Request:72; Frequency: 0.06953925173061648 requests/s


#### Now let’s merge the data into a pandas DataFrame to examine what we’ve managed to scrape.

## Examining the scraped data

#### In the next code block we:

- **Merge the data** into a **pandas DataFrame.**
- Print some informations about the **newly created DataFrame.**
- Show the **first 10 entries.**

In [33]:
movie_ratings = pd.DataFrame({'movie': names,
'year': years,
'imdb': imdb_ratings,
'metascore': metascores,
'votes': votes
})
print(movie_ratings.info())
movie_ratings.head(10)

<class 'pandas.core.frame.DataFrame'>
RangeIndex: 3276 entries, 0 to 3275
Data columns (total 5 columns):
movie        3276 non-null object
year         3276 non-null object
imdb         3276 non-null float64
metascore    3276 non-null int64
votes        3276 non-null int64
dtypes: float64(1), int64(2), object(2)
memory usage: 128.0+ KB
None


Unnamed: 0,movie,year,imdb,metascore,votes
0,Gladiator,(2000),8.5,67,1228428
1,Memento,(2000),8.4,80,1041639
2,Snatch,(2000),8.3,55,726707
3,Requiem for a Dream,(2000),8.3,68,708268
4,X-Men,(2000),7.4,64,541810
5,Cast Away,(2000),7.8,73,478440
6,American Psycho,(2000),7.6,64,437159
7,Unbreakable,(2000),7.3,62,358201
8,Meet the Parents,(2000),7.0,73,294992
9,Mission: Impossible II,(2000),6.1,59,293940


### Observation:
- The output of info() shows we collected data for well over 2000 movies.
- We can also see that there are no null values in our dataset whatsoever.

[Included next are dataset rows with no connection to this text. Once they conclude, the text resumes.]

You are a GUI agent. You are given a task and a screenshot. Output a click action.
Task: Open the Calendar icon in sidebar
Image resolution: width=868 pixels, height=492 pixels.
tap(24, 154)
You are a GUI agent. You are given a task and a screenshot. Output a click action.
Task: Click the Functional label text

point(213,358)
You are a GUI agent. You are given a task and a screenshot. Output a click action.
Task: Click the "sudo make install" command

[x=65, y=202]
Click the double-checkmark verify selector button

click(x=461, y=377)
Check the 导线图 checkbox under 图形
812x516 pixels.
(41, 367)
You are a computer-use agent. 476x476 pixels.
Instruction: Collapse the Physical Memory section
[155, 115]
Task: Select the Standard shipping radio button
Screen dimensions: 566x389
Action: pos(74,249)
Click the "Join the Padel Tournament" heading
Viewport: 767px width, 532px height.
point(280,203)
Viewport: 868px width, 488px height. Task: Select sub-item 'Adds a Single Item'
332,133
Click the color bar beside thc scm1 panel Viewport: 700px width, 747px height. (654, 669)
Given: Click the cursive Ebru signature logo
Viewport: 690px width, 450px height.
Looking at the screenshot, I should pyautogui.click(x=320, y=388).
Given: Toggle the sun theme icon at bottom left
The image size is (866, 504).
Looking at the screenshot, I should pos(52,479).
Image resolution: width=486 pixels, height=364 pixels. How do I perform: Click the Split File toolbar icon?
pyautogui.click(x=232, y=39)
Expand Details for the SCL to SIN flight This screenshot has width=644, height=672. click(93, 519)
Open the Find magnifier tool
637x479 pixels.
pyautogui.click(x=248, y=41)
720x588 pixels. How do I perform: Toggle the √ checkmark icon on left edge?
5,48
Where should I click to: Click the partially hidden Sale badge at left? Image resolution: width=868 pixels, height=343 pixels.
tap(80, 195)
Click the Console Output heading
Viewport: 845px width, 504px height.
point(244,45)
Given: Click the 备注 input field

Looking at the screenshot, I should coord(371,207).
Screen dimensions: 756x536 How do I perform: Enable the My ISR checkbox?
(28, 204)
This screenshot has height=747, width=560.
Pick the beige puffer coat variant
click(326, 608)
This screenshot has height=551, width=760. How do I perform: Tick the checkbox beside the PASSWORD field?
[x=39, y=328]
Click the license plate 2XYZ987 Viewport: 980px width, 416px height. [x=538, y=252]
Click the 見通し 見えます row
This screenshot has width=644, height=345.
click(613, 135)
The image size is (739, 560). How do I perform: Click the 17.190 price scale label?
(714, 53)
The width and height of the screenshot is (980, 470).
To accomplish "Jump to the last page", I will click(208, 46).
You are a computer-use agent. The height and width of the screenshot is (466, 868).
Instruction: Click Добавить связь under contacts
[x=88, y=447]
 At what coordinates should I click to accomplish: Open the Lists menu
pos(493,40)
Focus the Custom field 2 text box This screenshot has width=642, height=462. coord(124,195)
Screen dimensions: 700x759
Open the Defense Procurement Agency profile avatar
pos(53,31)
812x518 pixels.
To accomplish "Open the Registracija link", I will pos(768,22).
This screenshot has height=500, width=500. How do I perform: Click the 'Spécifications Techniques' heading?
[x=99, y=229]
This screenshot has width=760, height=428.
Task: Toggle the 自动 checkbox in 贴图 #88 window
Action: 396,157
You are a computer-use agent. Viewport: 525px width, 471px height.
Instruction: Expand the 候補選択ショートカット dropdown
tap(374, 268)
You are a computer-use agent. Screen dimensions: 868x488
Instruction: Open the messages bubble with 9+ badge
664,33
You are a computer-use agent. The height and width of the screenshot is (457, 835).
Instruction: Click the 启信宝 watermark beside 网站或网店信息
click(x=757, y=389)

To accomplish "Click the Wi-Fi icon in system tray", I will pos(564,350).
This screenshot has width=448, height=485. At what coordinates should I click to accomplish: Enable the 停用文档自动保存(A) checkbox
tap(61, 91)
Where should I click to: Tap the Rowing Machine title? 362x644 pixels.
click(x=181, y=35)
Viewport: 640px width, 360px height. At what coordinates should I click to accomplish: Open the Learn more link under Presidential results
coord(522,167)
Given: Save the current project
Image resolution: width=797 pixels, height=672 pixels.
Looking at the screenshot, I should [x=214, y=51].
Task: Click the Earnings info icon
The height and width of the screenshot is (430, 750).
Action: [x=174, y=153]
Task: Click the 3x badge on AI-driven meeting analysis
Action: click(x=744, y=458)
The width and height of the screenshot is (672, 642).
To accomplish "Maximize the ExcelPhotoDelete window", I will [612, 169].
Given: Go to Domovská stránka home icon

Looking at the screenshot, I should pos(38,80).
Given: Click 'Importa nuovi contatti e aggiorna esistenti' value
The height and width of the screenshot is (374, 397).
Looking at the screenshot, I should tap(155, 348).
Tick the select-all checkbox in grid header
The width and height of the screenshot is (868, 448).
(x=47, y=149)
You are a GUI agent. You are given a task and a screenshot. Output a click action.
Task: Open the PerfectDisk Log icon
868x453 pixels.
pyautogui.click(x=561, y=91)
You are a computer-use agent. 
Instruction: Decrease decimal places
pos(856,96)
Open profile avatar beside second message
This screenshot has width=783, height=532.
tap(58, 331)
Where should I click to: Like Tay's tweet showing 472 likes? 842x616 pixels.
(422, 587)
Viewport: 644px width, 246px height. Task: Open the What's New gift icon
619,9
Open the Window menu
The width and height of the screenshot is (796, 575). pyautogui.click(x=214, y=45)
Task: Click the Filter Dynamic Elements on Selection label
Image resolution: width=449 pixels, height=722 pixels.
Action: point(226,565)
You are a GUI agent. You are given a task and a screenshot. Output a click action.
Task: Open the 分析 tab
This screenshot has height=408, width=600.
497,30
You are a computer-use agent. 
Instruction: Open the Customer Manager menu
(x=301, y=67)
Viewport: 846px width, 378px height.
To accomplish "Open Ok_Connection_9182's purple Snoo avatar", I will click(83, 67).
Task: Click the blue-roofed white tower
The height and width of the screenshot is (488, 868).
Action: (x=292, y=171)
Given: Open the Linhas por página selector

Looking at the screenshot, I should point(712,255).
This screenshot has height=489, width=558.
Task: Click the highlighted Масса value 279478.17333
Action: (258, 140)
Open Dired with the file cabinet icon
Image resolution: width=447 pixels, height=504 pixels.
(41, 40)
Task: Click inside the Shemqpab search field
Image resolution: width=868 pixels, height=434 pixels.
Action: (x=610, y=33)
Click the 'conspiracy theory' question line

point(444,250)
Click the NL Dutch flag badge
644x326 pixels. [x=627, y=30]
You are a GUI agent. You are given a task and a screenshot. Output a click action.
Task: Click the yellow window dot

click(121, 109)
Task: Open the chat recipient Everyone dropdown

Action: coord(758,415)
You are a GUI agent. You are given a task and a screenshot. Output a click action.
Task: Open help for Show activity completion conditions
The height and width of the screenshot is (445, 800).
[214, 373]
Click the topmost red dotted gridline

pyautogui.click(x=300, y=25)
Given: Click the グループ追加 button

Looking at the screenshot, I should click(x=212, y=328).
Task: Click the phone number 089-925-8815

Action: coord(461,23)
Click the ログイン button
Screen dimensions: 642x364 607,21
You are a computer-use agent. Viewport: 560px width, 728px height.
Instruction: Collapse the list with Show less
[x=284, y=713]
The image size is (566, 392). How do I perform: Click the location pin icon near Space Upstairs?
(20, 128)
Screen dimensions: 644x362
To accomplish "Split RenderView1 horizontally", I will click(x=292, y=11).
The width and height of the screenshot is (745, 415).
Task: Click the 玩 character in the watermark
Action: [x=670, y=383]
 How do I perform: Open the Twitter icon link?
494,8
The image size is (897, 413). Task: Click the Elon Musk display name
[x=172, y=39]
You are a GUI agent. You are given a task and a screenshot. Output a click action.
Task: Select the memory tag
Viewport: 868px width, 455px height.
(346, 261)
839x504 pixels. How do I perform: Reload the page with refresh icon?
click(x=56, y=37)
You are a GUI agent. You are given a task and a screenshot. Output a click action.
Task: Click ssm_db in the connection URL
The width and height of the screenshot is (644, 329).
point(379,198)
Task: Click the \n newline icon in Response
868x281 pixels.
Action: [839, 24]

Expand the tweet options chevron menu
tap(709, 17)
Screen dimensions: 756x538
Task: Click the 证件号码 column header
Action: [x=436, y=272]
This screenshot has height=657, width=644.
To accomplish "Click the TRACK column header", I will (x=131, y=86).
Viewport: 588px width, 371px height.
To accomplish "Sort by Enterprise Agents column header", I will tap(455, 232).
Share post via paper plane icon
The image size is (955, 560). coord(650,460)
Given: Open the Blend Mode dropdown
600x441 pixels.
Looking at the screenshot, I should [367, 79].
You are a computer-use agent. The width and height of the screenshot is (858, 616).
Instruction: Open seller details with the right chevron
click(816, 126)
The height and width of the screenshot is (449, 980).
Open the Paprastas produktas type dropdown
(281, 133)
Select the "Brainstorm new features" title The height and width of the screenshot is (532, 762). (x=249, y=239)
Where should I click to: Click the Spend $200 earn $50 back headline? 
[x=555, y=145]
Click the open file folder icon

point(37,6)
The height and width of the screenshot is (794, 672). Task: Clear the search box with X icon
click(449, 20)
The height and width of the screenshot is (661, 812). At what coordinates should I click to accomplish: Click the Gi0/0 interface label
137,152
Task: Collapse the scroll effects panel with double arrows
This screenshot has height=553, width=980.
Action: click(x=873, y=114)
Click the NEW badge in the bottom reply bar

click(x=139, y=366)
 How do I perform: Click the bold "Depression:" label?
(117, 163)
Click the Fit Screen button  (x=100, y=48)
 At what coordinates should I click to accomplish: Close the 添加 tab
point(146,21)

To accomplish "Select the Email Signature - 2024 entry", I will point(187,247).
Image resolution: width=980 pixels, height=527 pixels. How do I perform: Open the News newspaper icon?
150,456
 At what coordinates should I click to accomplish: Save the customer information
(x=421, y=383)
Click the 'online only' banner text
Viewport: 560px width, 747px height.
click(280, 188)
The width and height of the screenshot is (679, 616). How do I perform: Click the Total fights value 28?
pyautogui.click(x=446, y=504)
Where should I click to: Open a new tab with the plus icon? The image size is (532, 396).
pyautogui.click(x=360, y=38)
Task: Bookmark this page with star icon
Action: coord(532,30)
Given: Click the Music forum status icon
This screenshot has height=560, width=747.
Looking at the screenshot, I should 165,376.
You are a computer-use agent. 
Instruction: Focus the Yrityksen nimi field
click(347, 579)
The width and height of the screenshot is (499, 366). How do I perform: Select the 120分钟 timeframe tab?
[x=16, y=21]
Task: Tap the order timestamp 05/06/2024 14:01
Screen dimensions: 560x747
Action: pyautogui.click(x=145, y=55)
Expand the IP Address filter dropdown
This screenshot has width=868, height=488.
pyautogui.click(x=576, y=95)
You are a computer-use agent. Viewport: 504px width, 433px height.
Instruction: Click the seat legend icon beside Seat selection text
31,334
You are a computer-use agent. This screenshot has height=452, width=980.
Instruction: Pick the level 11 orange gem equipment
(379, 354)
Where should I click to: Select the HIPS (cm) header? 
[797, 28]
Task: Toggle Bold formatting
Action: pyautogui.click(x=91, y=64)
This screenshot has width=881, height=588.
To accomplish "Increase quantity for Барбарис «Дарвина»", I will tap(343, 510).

## Cleaning the scraped data

#### our data cleaning will consist of:

- Reordering the columns.
- Cleaning the year column and convert the values to integers.
- Checking the extreme rating values to determine if all the ratings are within the expected intervals.
- Normalizing one of the ratings type (or both) for generating a comparative histogram.

In [34]:
movie_ratings = movie_ratings[['movie', 'year', 'imdb', 'metascore', 'votes']]
movie_ratings.head()

Unnamed: 0,movie,year,imdb,metascore,votes
0,Gladiator,(2000),8.5,67,1228428
1,Memento,(2000),8.4,80,1041639
2,Snatch,(2000),8.3,55,726707
3,Requiem for a Dream,(2000),8.3,68,708268
4,X-Men,(2000),7.4,64,541810


#### Now let’s convert all the values in the year column to integers.

In [35]:
movie_ratings['year'].unique()

array(['(2000)', '(I) (2000)', '(2001)', '(2002)', '(2003)', '(2004)',
       '(I) (2004)', '(2005)', '(I) (2005)', '(2006)', '(I) (2006)',
       '(2007)', '(I) (2007)', '(2008)', '(I) (2008)', '(2009)',
       '(I) (2009)', '(2010)', '(I) (2010)', '(2011)', '(I) (2011)',
       '(2012)', '(I) (2012)', '(2013)', '(I) (2013)', '(2014)',
       '(I) (2014)', '(II) (2014)', '(2015)', '(I) (2015)', '(II) (2015)',
       '(2016)', '(II) (2016)', '(I) (2016)', '(IX) (2016)', '(2017)',
       '(I) (2017)'], dtype=object)

- Counting from the end toward beginning, we can see that the years are always located from the **fifth character to the second.**
- We’ll use the **.str() method** to select only that interval. 
- We’ll also convert the result to an integer using the **astype() method:**

In [36]:
movie_ratings.loc[:, 'year'] = movie_ratings['year'].str[-5:-1].astype(int)

In [37]:
movie_ratings['year'].head(3)

0    2000
1    2000
2    2000
Name: year, dtype: int32

#### we’ll check the minimum and maximum values of each type of rating. We can do this very quickly by using pandas’ describe() method.

In [38]:
movie_ratings.describe().loc[['min', 'max'], ['imdb', 'metascore']]

Unnamed: 0,imdb,metascore
min,4.1,24.0
max,9.0,100.0


#### There are no unexpected outliers.

#### Let’s normalize the imdb column to a 100-points scale.

In [39]:
movie_ratings['n_imdb'] = movie_ratings['imdb'] * 10
movie_ratings.head(3)

Unnamed: 0,movie,year,imdb,metascore,votes,n_imdb
0,Gladiator,2000,8.5,67,1228428,85.0
1,Memento,2000,8.4,80,1041639,84.0
2,Snatch,2000,8.3,55,726707,83.0


In [40]:
movie_ratings.to_csv('movie_ratings.csv')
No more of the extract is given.